Russia’s invasion of Ukraine has impeded the logistics sector’s recovery from the pandemic – but without the lessons learned from Covid, the war could have generated a regional collapse.

Adam Komorowski, MD of Poland-based EAS International, said the 2020 lockdowns essentially provided supply chains a level of immunisation from external shocks, which he described as “a pandemic-induced vaccine”.

He told The Loadstar: “This ‘vaccine’ taught us how to swiftly identify and switch to alternative regions to serve as new sourcing locations for our clients. The war reactivated this need, but it is knowledge that allows supply chains to rapidly absorb negative phenomena.”

Mr Komorowski said that, for Poland, the major fallout had been rising transport costs, exacerbated by a fuel crisis, higher electricity prices and major congestion in domestic gateways resulting from the blockade of Ukraine’s ports – not to mention the closure of air routes over Ukrainian territory.

“But the Covid lessons have dampened all this as, during the pandemic, supply chains of every company underwent extreme tests,” he explained.

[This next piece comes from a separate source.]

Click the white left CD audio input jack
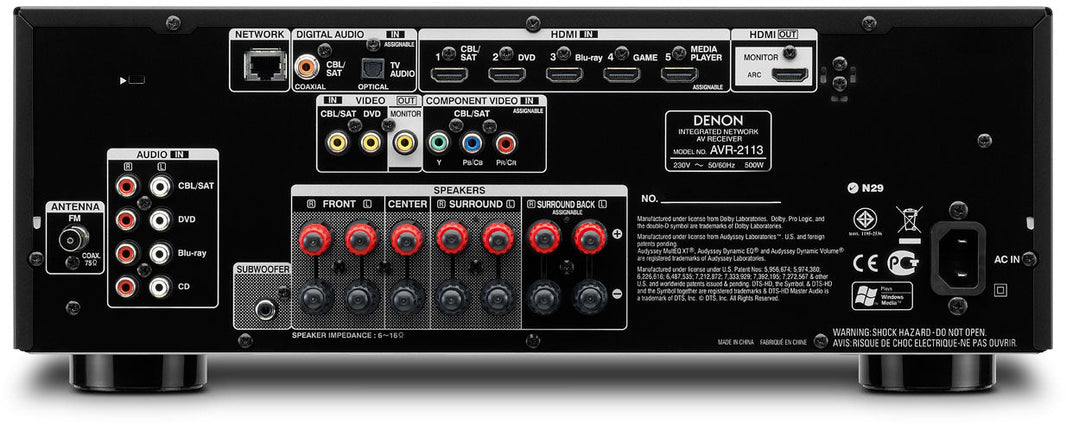The width and height of the screenshot is (1066, 424). tap(159, 287)
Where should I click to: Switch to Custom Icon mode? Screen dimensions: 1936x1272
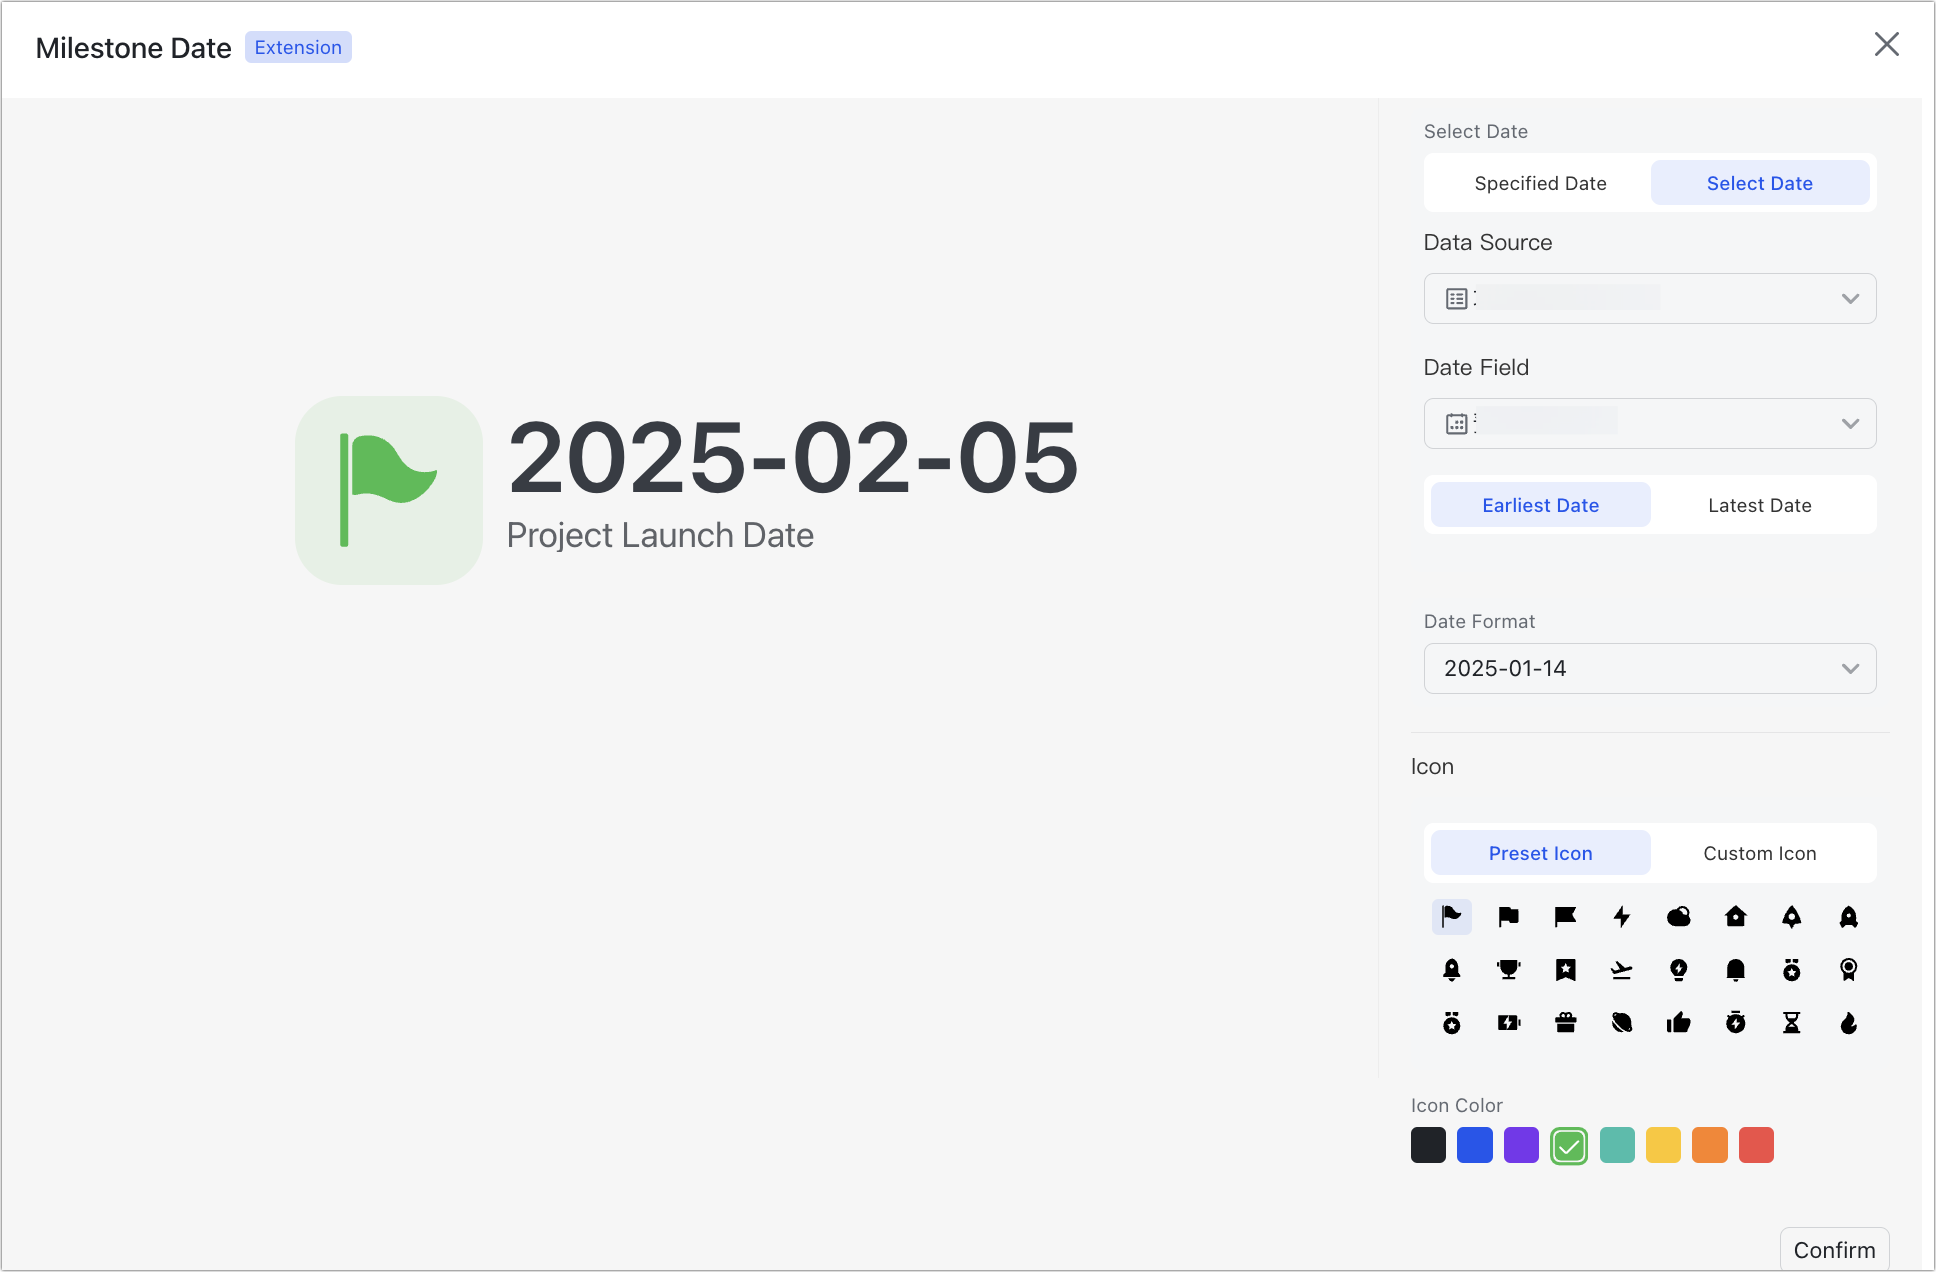[1759, 853]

“Some did not withstand the trial, others modified to adapt. Companies had to deal with limited availability from sourcing locations, followed by extended transit times and significant increases in costs.”

Russia was Poland’s second-largest export market before Putin sent troops into Ukraine in February 2022, with more than $7.5bn shipped there annually.

For Mr Komorowski, the loss of not one, but three major markets for Polan – the sanctioned Russia and Belarus and an effective suspension of trade with Ukraine – does not seem to have dampened his faith in his country’s capacity to bounce back swiftly.

He said: “The outbreak of war served as an accelerator for market strategy changes.”